The job of Java CAPS applications is typically to receive data from an external system, usually to manipulate or transform that data according to predefined rules, and then to send the data either back to its source or to a different external system. An external system could be a database, a file, a messaging queue, or application, such as Oracle Financials or SAP.
Java CAPS applications within the Java EE do the following:
Get data from an external system. This usually requires one or more adapters, such as the File Adapter.
Persist the data, using JMS topics and queues (usually).
Transform the data, using one or more collaborations or business processed (usually).
Communicate and orchestrate intermediate results amongst processes.
Send the results to an external system or file. This usually requires one or more adapters.

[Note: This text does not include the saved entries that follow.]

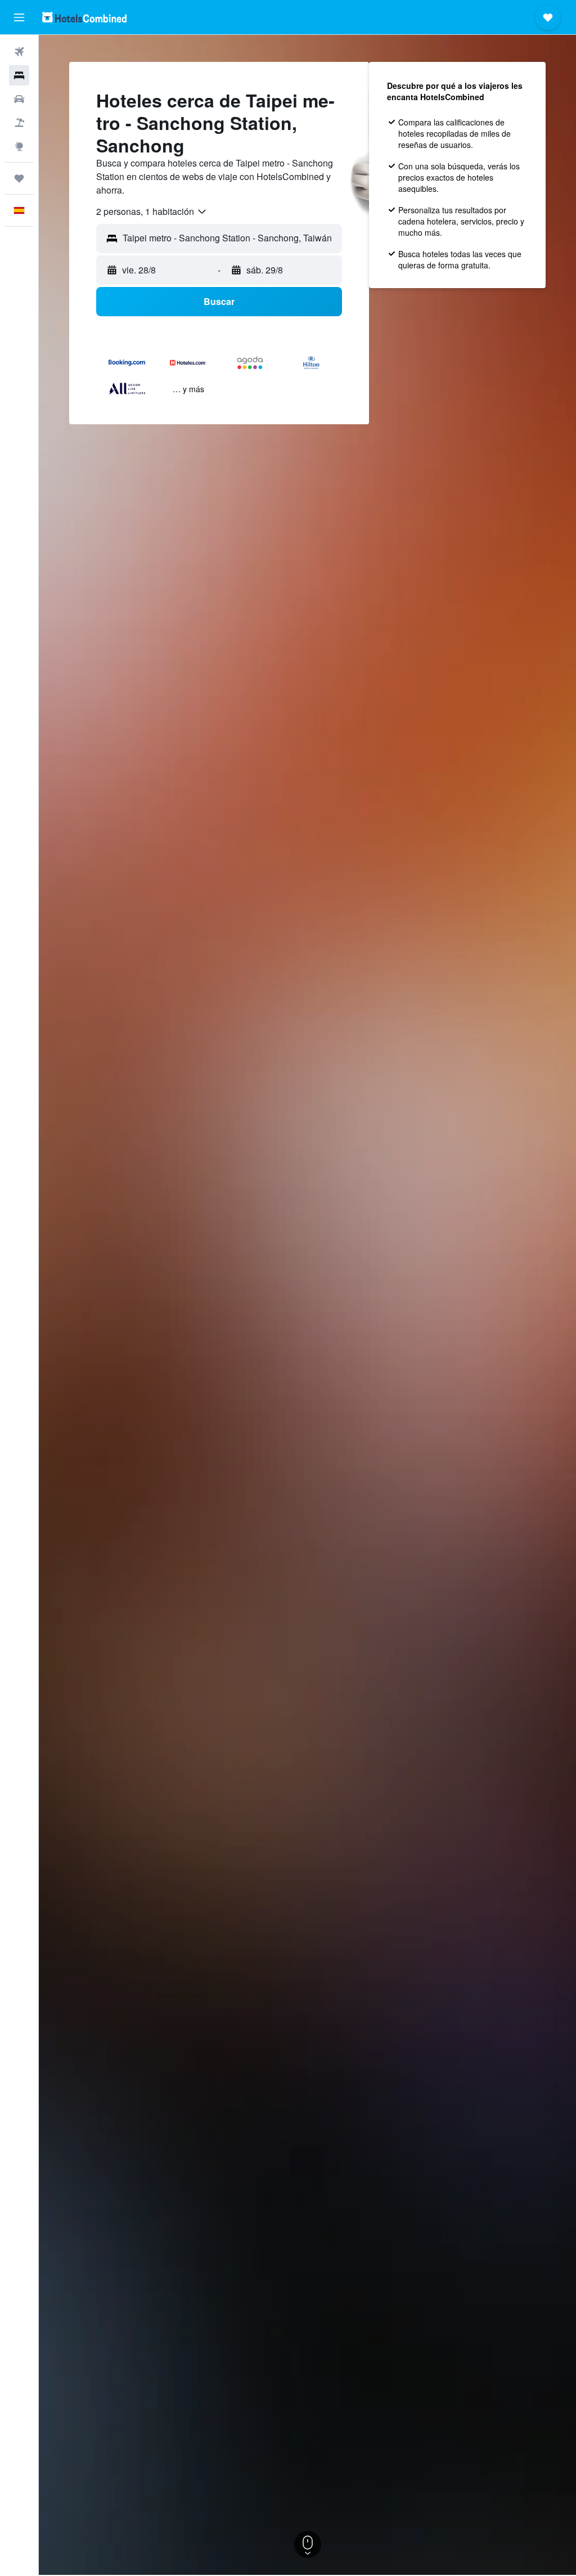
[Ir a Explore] (19, 146)
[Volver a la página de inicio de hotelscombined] (84, 17)
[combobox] (152, 211)
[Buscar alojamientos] (19, 75)
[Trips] (19, 178)
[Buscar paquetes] (19, 122)
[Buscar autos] (19, 99)
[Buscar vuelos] (19, 52)
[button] (19, 17)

Within the Java EE container, Java CAPS applications can use web services, but this is not required. However, to communicate with the overall JBI container, web services are required. The services provided by the Java CAPS application are provided through the Java EE service engine; JBI uses WSDL to access them as web services.
JBI service units and service assemblies do the following:
Get data from an external system, using one or more binding components such as the HTTP BC.

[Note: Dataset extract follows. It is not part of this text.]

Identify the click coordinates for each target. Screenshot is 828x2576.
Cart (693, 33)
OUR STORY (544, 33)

Persist and communicate intermediate results, using the Normalized Message Router.
Transform the data, using one or more service engines such as the BPEL SE or Java EE SE.
Put results somewhere, using one or more binding components.
From the point of view of the CAPS application, the bridge to the Java EE Service Engine looks and acts like an adapter. From the point of view of the JBI container, CAPS applications are described by WSDL files and served by the Java EE service engine.